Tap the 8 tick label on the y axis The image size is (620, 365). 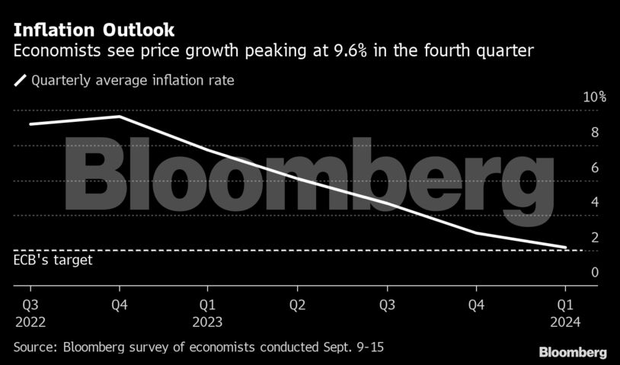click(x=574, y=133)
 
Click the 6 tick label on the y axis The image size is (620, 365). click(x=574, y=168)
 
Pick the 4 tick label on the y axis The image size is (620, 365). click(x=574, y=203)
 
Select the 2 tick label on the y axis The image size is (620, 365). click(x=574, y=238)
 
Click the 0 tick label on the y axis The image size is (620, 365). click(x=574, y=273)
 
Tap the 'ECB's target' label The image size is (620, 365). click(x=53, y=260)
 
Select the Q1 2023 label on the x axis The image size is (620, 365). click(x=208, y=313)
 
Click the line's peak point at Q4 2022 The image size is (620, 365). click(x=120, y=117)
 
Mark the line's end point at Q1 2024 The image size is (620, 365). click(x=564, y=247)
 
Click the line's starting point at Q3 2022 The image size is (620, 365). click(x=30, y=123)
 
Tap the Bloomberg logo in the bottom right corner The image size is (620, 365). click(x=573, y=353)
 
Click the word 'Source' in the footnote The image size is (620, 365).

---

— Your instructions —
Render everything from the line containing "Pick the 4 tick" down to the line containing "Tap the 'ECB's", both ends included, as a Markdown table with the columns Row and Line. Leave out blank lines.

— Solution for this exercise —
| Row | Line |
|---|---|
| 1 | Pick the 4 tick label on the y axis The image size is (620, 365). click(x=574, y=203) |
| 2 | Select the 2 tick label on the y axis The image size is (620, 365). click(x=574, y=238) |
| 3 | Click the 0 tick label on the y axis The image size is (620, 365). click(x=574, y=273) |
| 4 | Tap the 'ECB's target' label The image size is (620, 365). click(x=53, y=260) |